**PROBLEM TO WORK ON:** Apart from the pictures, the listing is to be returned exactly.

--- START ---

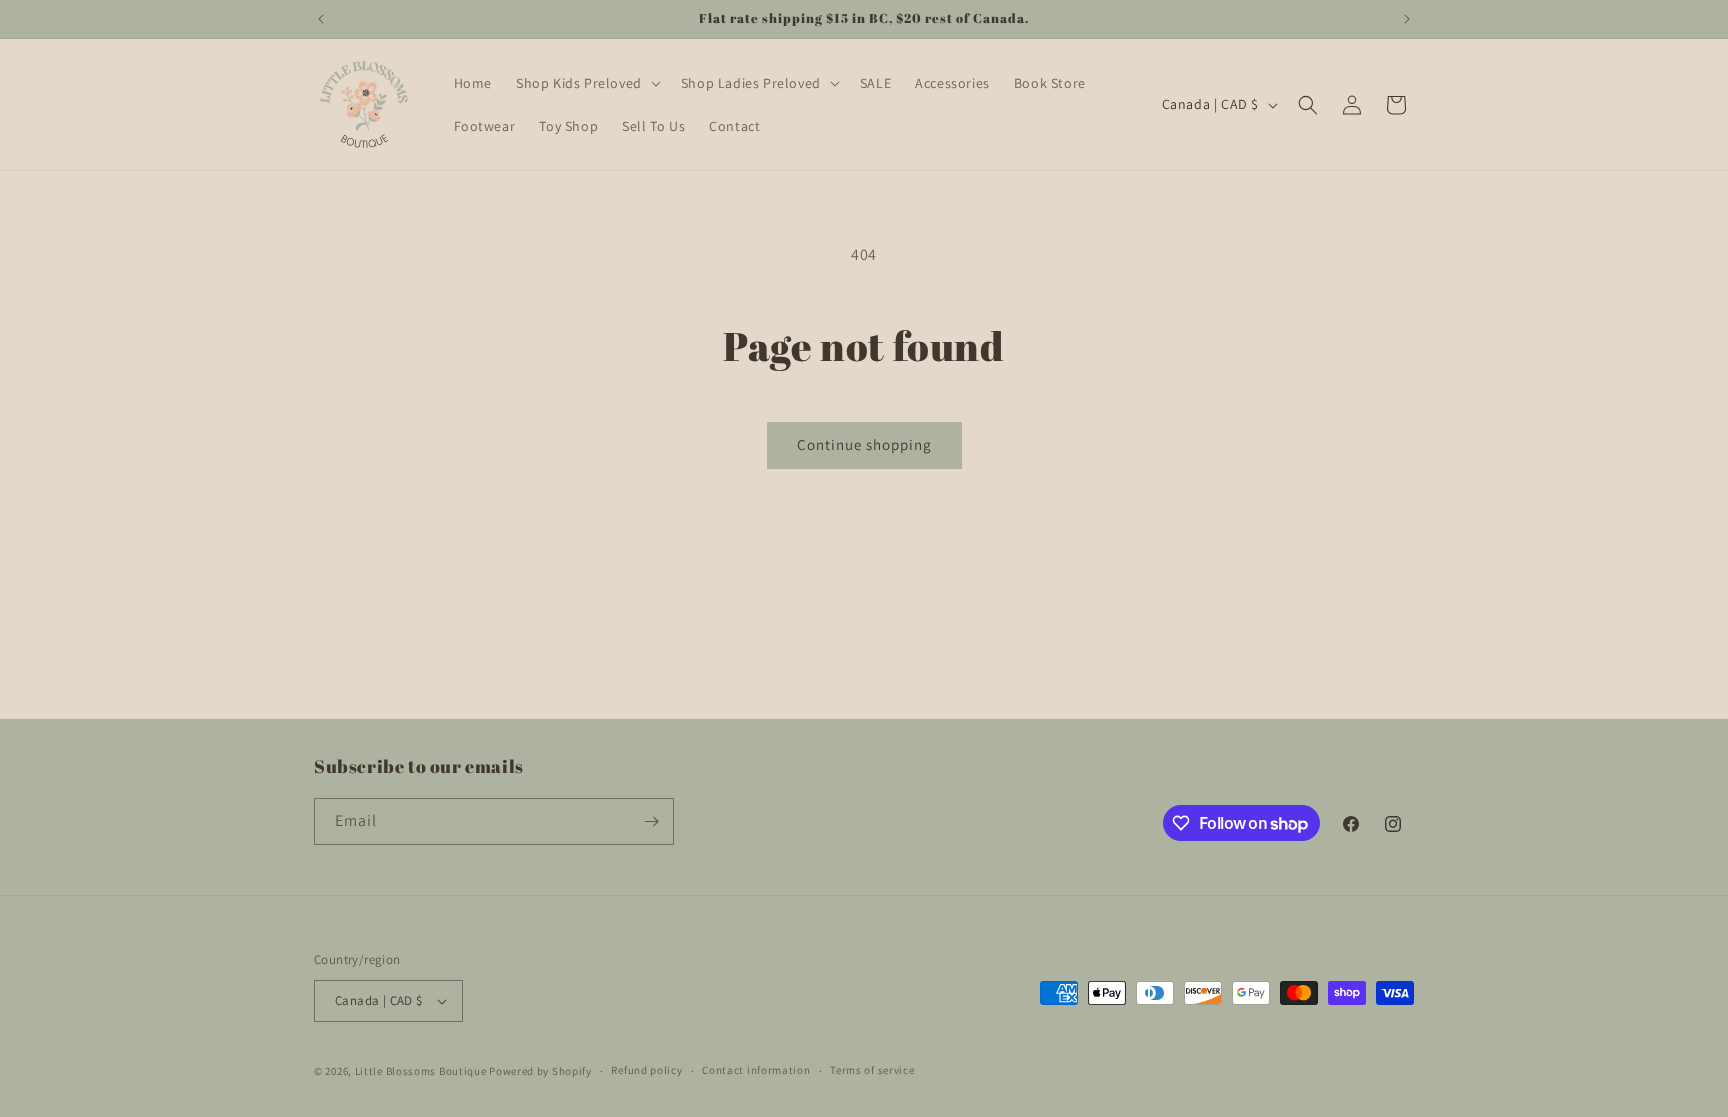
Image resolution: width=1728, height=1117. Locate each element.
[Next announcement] (1407, 19)
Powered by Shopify (540, 1071)
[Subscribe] (651, 821)
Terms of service (872, 1070)
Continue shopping (864, 444)
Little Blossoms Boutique (421, 1071)
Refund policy (646, 1070)
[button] (586, 83)
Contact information (756, 1070)
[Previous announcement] (321, 19)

--- END ---

**EXPECTED OUTPUT:**
Image resolution: width=1728, height=1117. Locate each element.
[Next announcement] (1407, 19)
Powered by Shopify (540, 1071)
[Subscribe] (651, 821)
Terms of service (872, 1070)
Continue shopping (864, 444)
Little Blossoms Boutique (421, 1071)
Refund policy (646, 1070)
[button] (586, 83)
Contact information (756, 1070)
[Previous announcement] (321, 19)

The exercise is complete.